Sin embargo, después de unas copas, algunos economistas se animan a revelar lo que realmente piensan de este gigante. "Gran parte de su trabajo teórico es útil, pero utiliza sus modelos para respaldar políticas populistas que ya se han probado antes y han fracasado", dispara un conocido economista. Algunos comentaristas ni siquiera necesitan el valor que da el alcohol. "Llevo literalmente una década criticando a Acemoglu a gritos", ha dicho Noah Smith, un bloguero de economía, en respuesta a una oleada de críticas en internet al trabajo de Acemoglu.
Nadie acusa a Acemoglu de realizar investigaciones realmente malas, mucho menos de mala conducta académica. "Obviamente es un genio", dice otro economista, quien agrega que es generoso con los estudiantes de doctorado y los colegas más jóvenes. La pregunta es si su reputación en la cúspide misma de la profesión económica -y la influencia intelectual que viene con ella- está justificada por su producción académica.
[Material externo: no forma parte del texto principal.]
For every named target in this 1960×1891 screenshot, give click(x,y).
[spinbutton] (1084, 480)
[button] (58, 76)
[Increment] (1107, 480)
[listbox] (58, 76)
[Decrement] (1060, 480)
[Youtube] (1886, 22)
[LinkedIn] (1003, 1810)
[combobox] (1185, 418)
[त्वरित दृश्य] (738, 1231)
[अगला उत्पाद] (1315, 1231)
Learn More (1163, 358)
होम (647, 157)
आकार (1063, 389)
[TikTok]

Comencemos por sus métodos empíricos. Su Nobel descansa en buena medida sobre un paper publicado en 2001 junto con Johnson y Robinson, que ha sido citado más de 23.000 veces por otros investigadores. Busca explicar por qué algunos países son ricos y otros pobres. En lugares donde los colonos europeos morían en grandes cantidades, tal vez a causa de enfermedades, los colonizadores construyeron instituciones "extractivas", con el poder y los recursos concentrados en manos de una pequeña élite, para extraer tantos recursos como fuera posible. Pero en climas más benignos, los colonos sobrevivían. Allí construyeron instituciones más inclusivas, con buenos caminos, escuelas y servicios médicos. Esas instituciones perduraron, con el resultado de que los lugares donde la mortalidad de los colonos era menor durante la época colonial son hoy más ricos.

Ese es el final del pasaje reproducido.